Al-Zawahiri's remarks come from a videotape that was done in September, though some parts just showed up on the Internet in the past week.

"Al Qaeda for holy war is still, thanks to God, a base for jihad. Its prince Osama bin Laden, may God protect him, still leads the jihad," al-Zawahiri said.

Then there are the recent remarks by CIA Director Porter Goss to ABC's "Good Morning America." He was asked why his agency couldn't find bin Laden or al-Zawahiri.

"They don't want us to find them and they're going to great lengths to make sure we don't find them. And I assure you we're applying a lot of efforts to find out where they are. And I don't want to get into the depth and the details, but we know a good deal more about bin Laden and Zarqawi and Zawahiri than we are able to say publicly," Goss said.

The commander of US forces in Afghanistan was even more explicit about bin Laden Thursday. "Our working assumption is that he is alive today," Lt. Gen. Karl Eikenberry told Pentagon reporters.

So where are the al Qaeda leaders? The best guess remains that bin Laden and al-Zawahiri are hiding somewhere in the tribal areas along the Pakistan-Afghanistan border.

Will we ever know?

There were a number of conspiracy theories before the 2004 election that the United States had somehow captured bin Laden and was keeping him on ice until right before the election so President Bush could take political advantage.

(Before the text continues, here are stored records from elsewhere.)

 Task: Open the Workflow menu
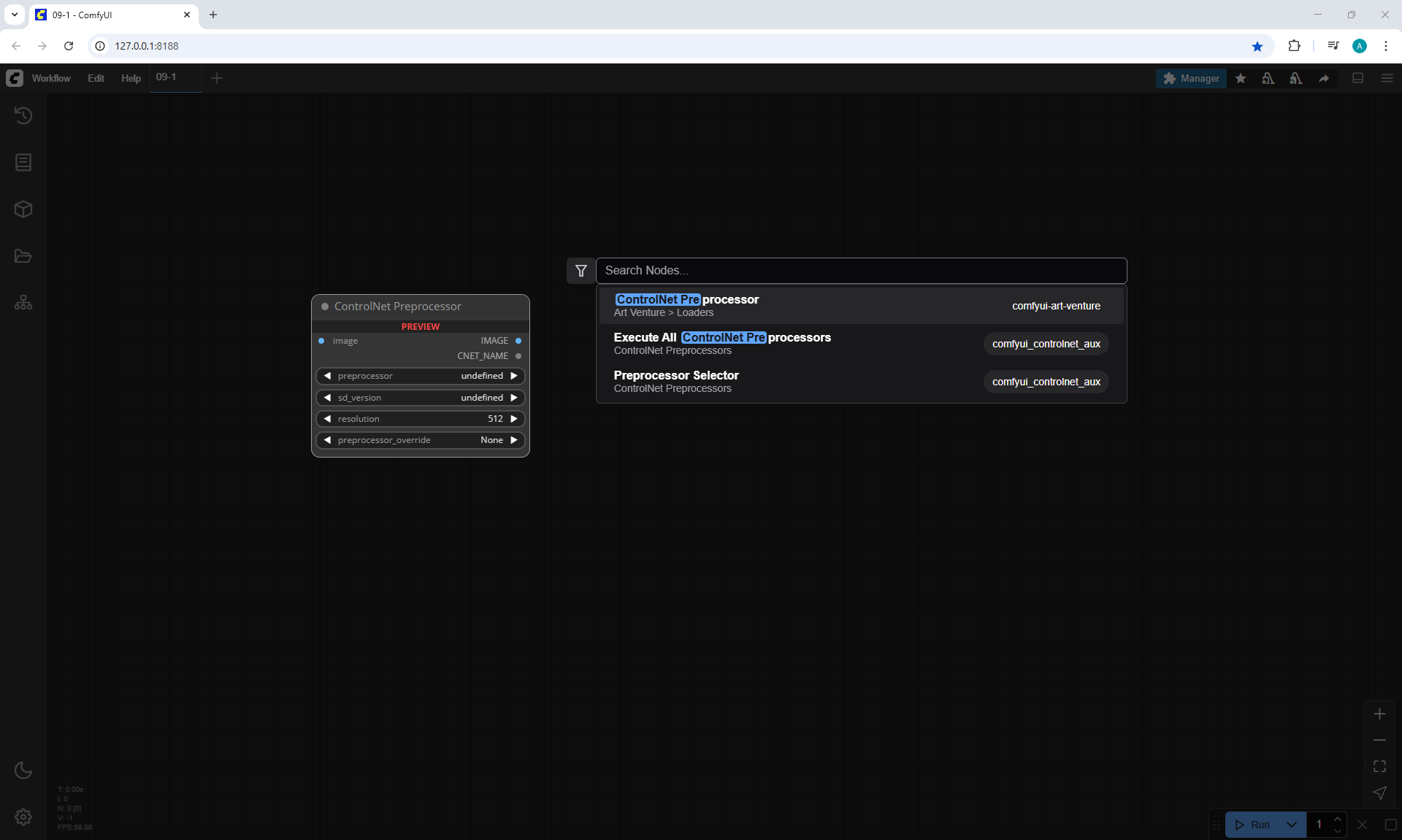point(51,78)
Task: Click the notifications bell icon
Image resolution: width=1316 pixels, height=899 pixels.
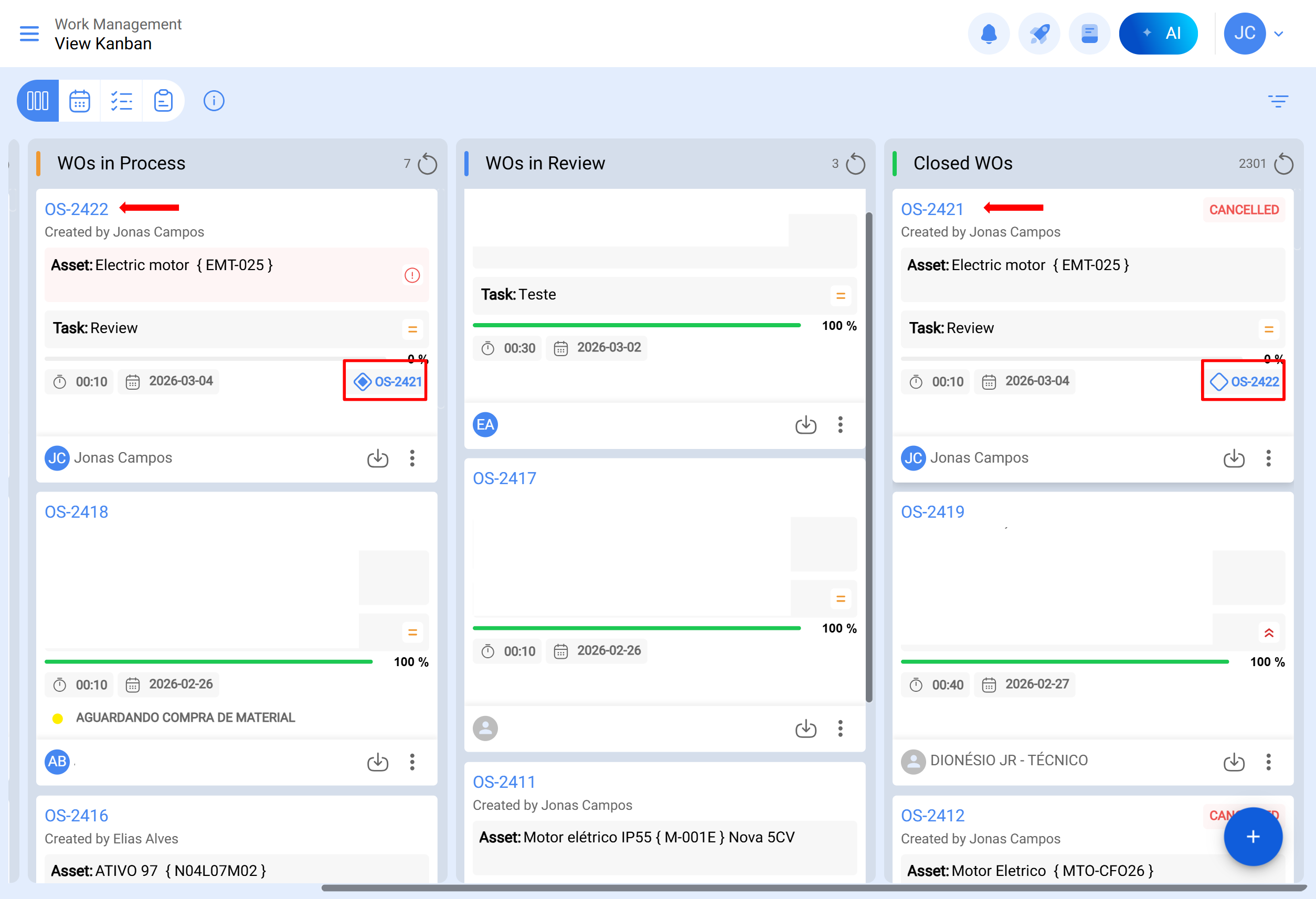Action: coord(988,34)
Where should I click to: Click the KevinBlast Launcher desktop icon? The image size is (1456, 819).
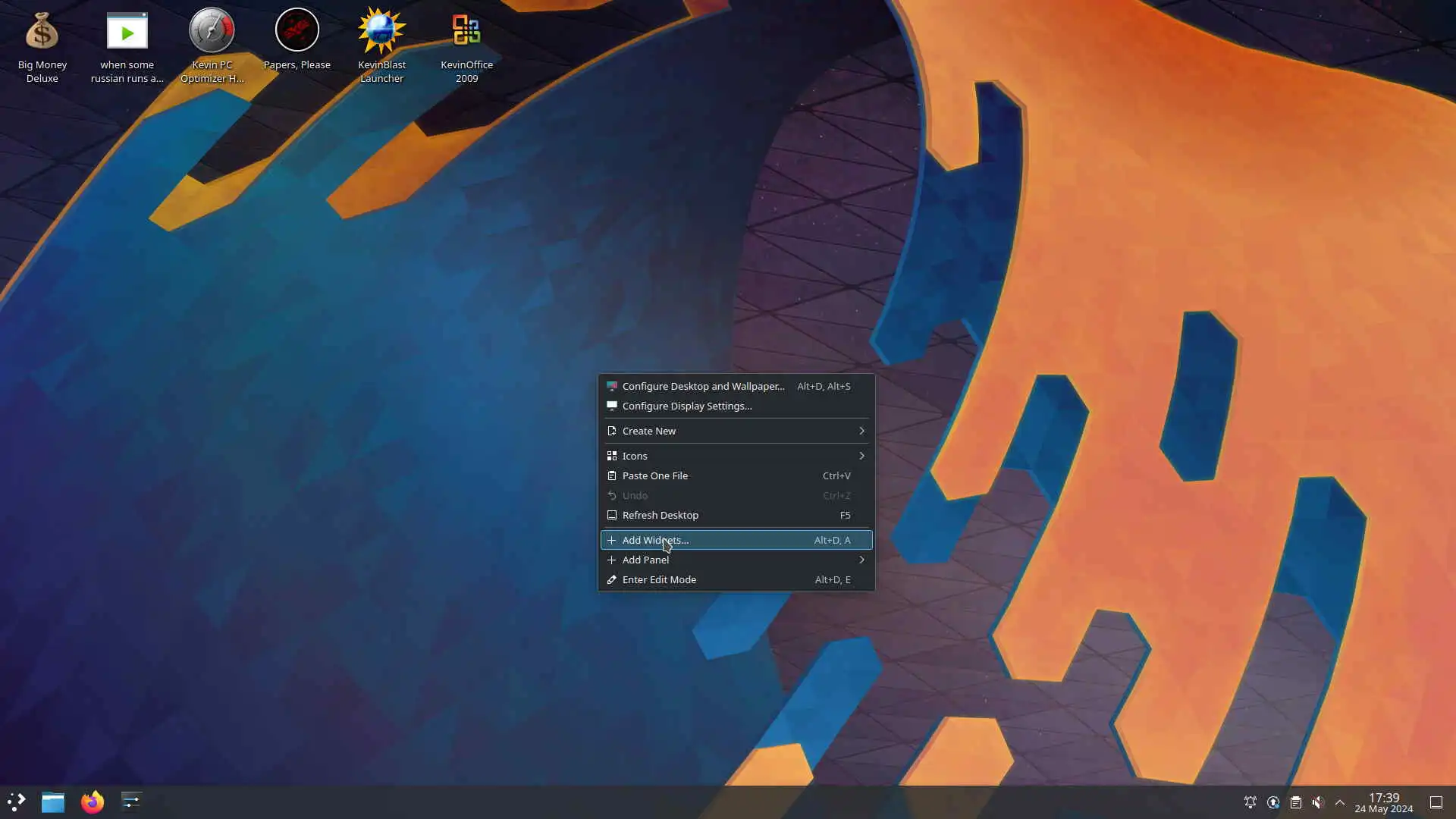click(381, 31)
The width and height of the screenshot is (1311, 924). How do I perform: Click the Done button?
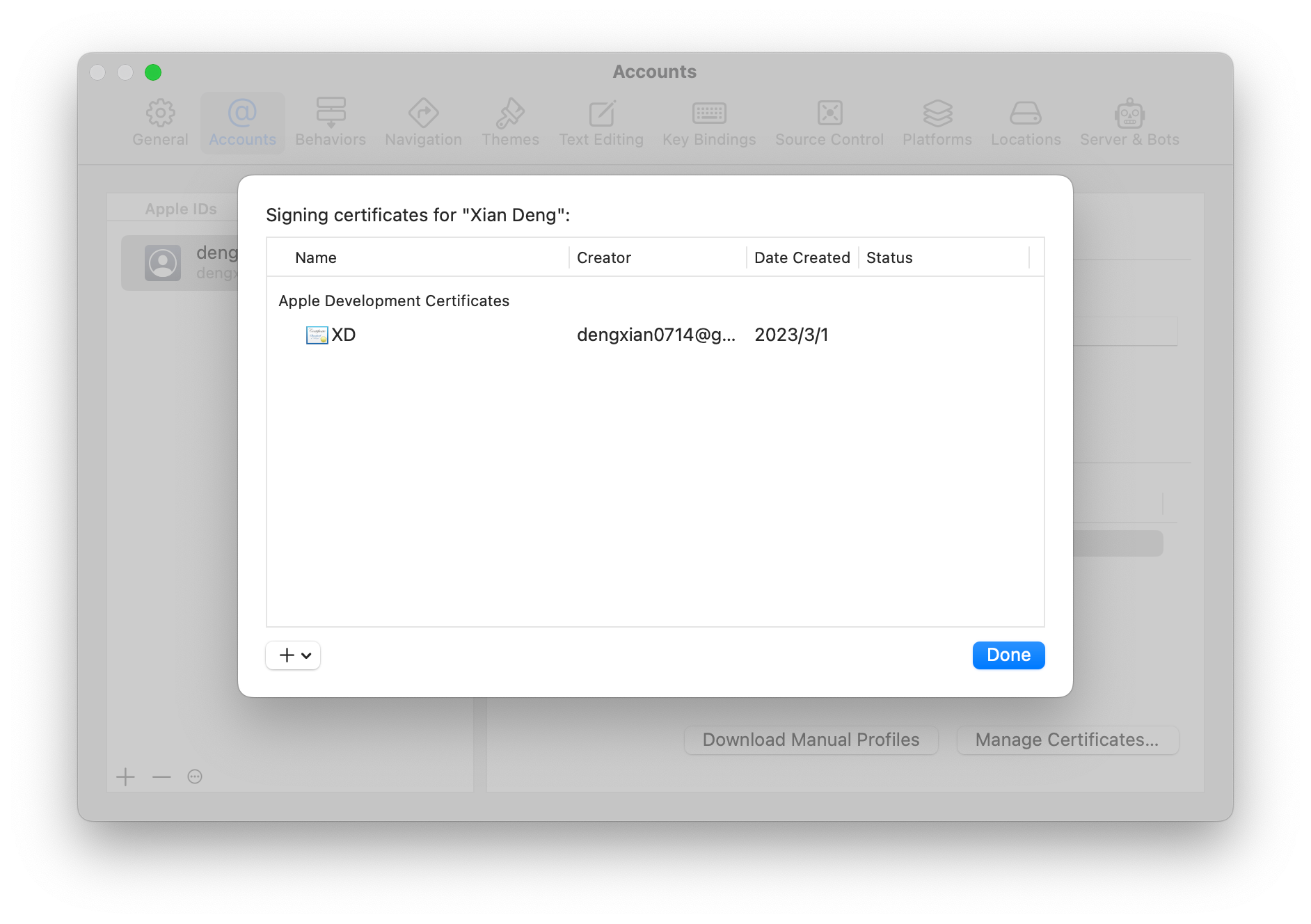(1008, 655)
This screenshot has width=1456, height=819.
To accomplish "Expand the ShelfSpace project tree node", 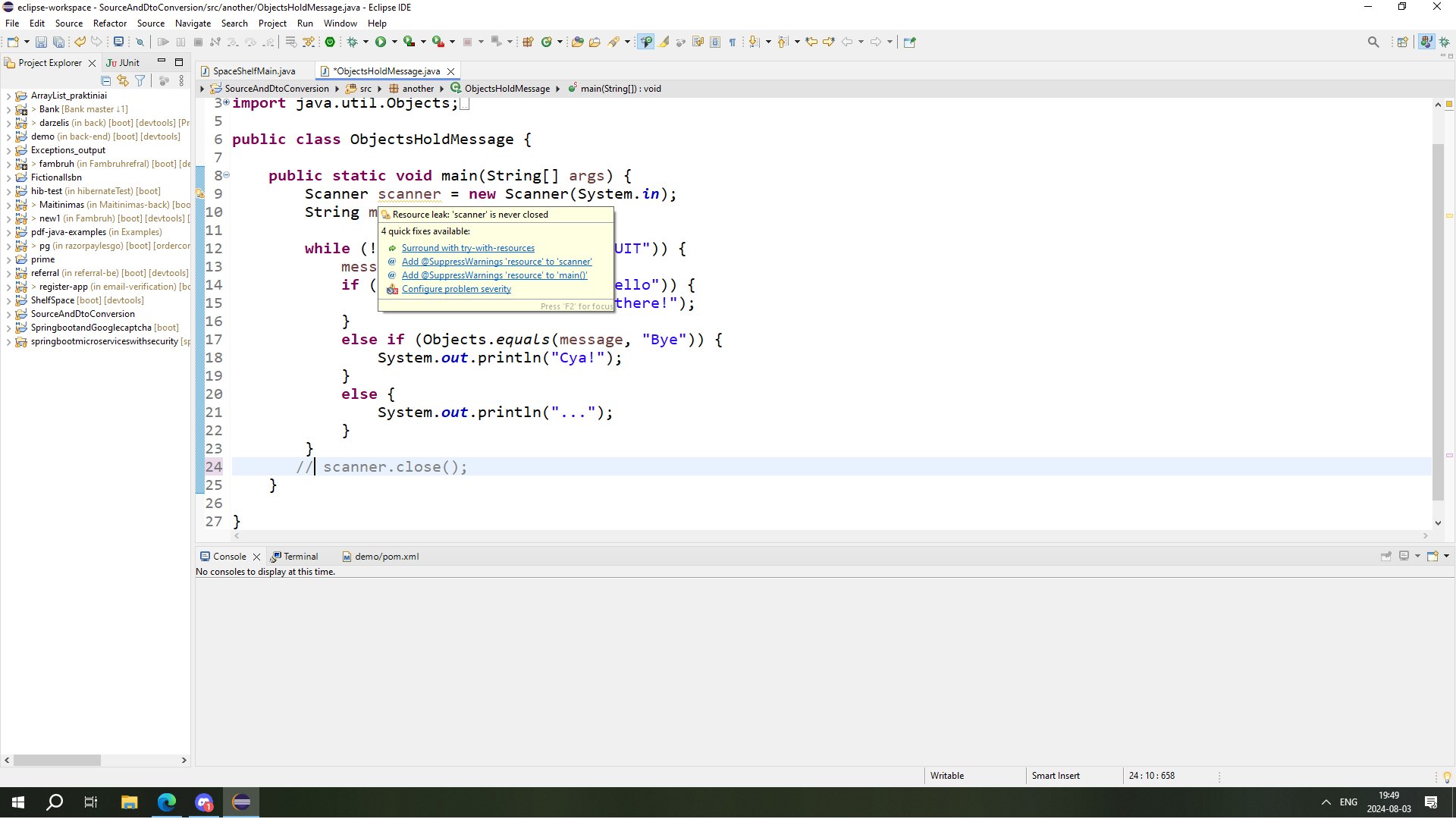I will click(x=8, y=300).
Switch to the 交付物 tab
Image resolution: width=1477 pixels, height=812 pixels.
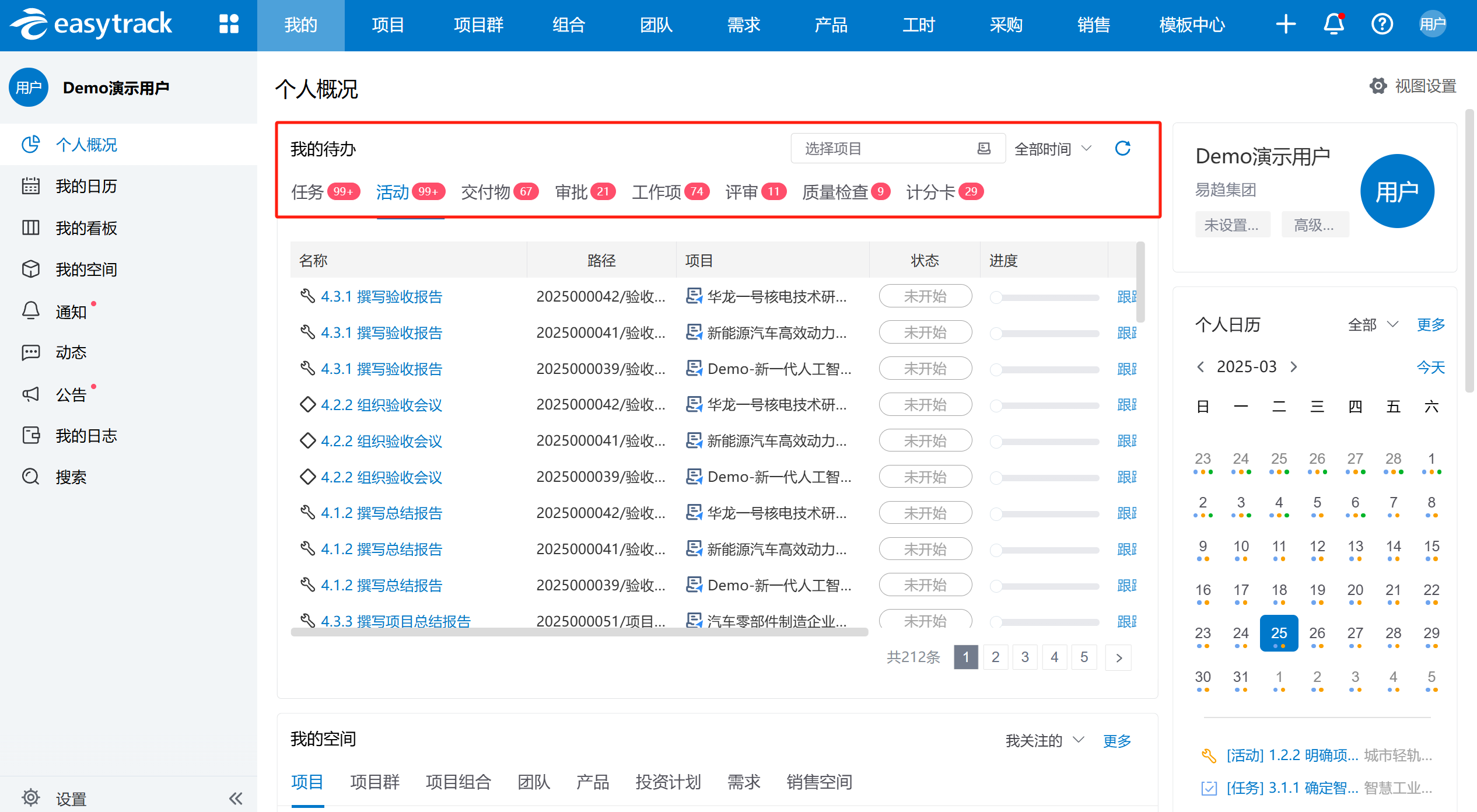pyautogui.click(x=485, y=192)
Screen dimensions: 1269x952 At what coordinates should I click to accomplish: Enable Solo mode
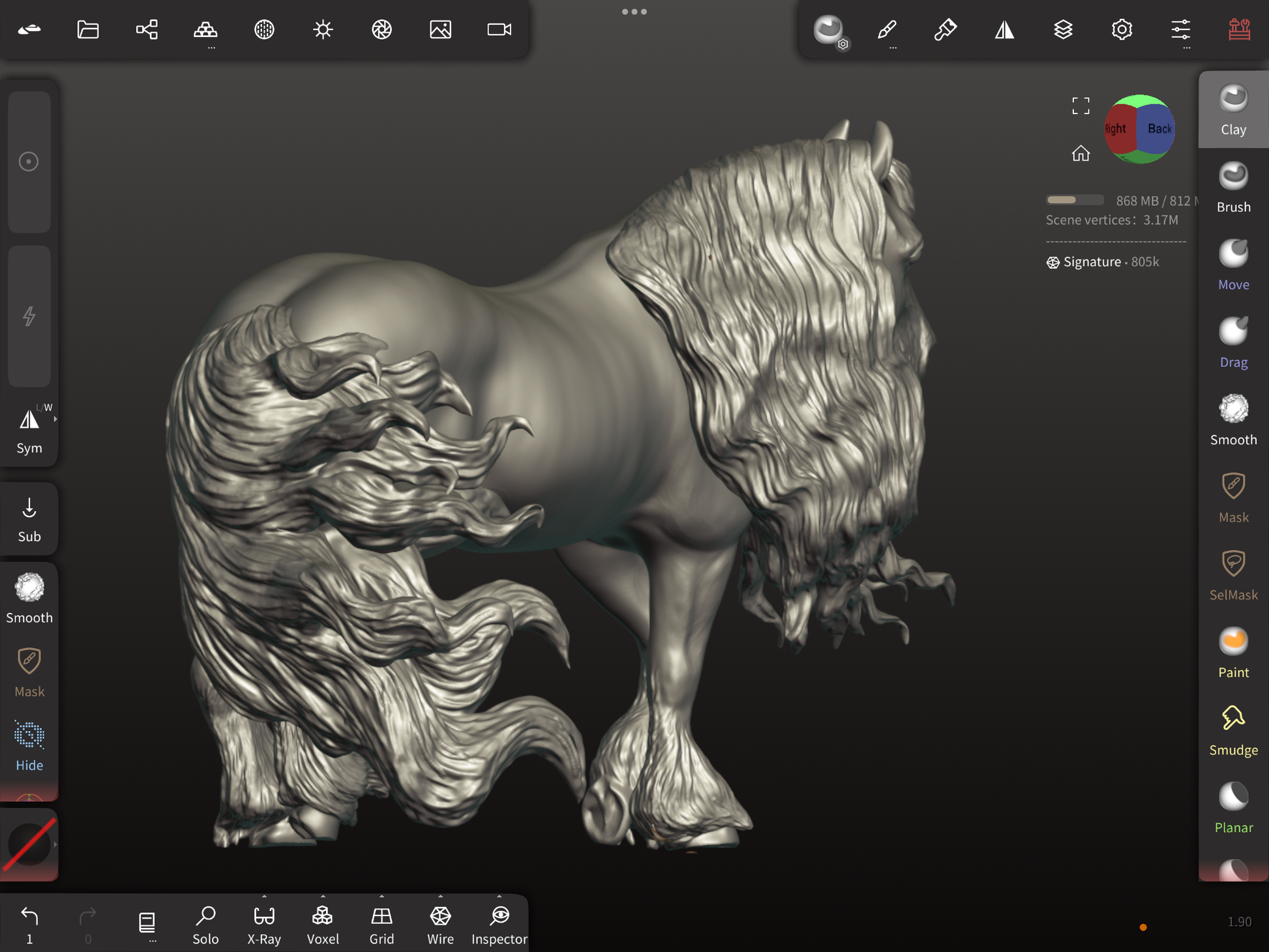pyautogui.click(x=205, y=923)
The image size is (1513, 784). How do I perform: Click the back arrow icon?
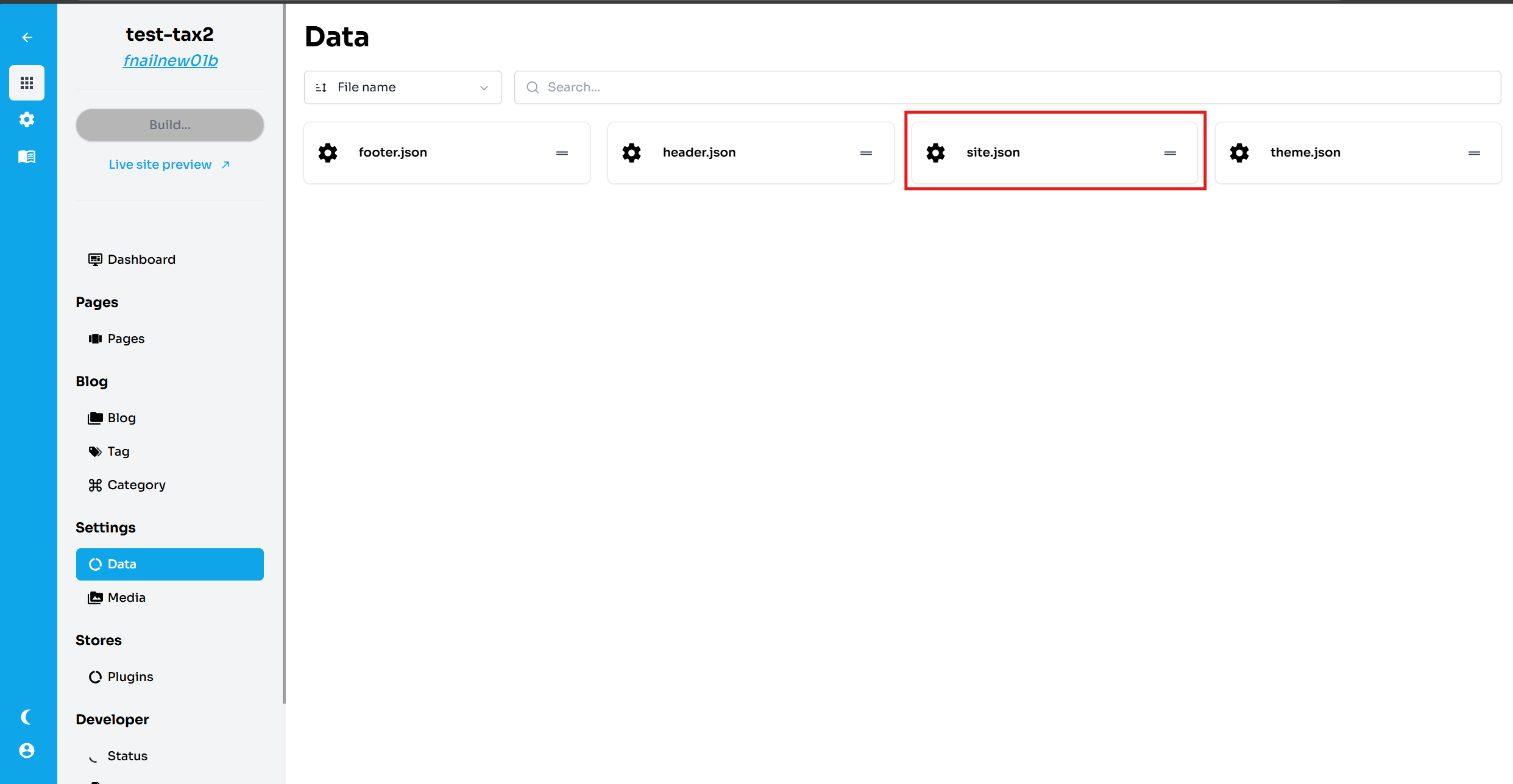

If he died, everybody will know.
-- Jamal Khalifa, former close associate of Osama bin Laden
It was obvious nonsense, which bin Laden himself proved with his election eve video. If the United States knew bin Laden was dead, or had been captured, it would be hard to imagine such news remaining secret for long (think about Saddam Hussein's capture).

This paranoia plays on the notion that somehow we won't know. Nonsense, says bin Laden's brother-in-law.

"If he died, everybody will know," was the e-mail answer I got from Jamal Khalifa. He was perhaps bin Laden's closest friend for a decade before the two men parted ways in the late 1980s. Khalifa now lives in Jeddah, Saudi Arabia, where many of the bin Laden clan also reside, including bin Laden's mother.

"We don't have any news," he added, except for the video from Ayman al-Zawahiri.

When al-Zawahiri's wife and children were killed in Afghanistan by U.S. bombs, word made it back, apparently via jihadi circles, to Cairo, where his relatives live. Funeral notices appeared in at least one Cairo newspaper and the family observed a period of mourning.

Most of bin Laden's relatives have publicly disavowed him, but his mother has not. As a devout Muslim, she would likely observe the same sort of mourning period if somehow she got the news in some non-public fashion.

Which might be one way we find out.

The al-Zawahiri letter revisited


Ayman al-Zawahiri, from a videotape released in September.
On the subject of Ayman al-Zawahiri, the issue of that alleged letter to Abu Musab al-Zarqawi won't go away. (Read the letter in English or in Arabic.)

The United States government believes the letter - in which al-Zawahiri lays out a blueprint for jihad that works outward from Iraq, but also criticizes al-Zarqawi for beheadings - is real.

But Jordanian security sources -- who don't want to be identified -- told me recently they believe the letter is a forgery.

Paul Eedle, a London journalist who has studied al Qaeda's various messages for the last several years, has studied the Arabic version of the letter carefully and also has second thoughts about its validity.

He initially believed the letter was legitimate. Now, however, "I'm not convinced this is genuine. I think it could be a forgery by someone who is extremely fluent in Arabic but is not a native Arab educated to a high level in traditional Arabic literature and Muslim texts."

An interesting twist is that this may not matter. Mohanad Hage Ali of the London-based Arabic al-Hayat newspaper says that the jihadis he's spoken to believe the letter is real. They don't seem to have the same doubts.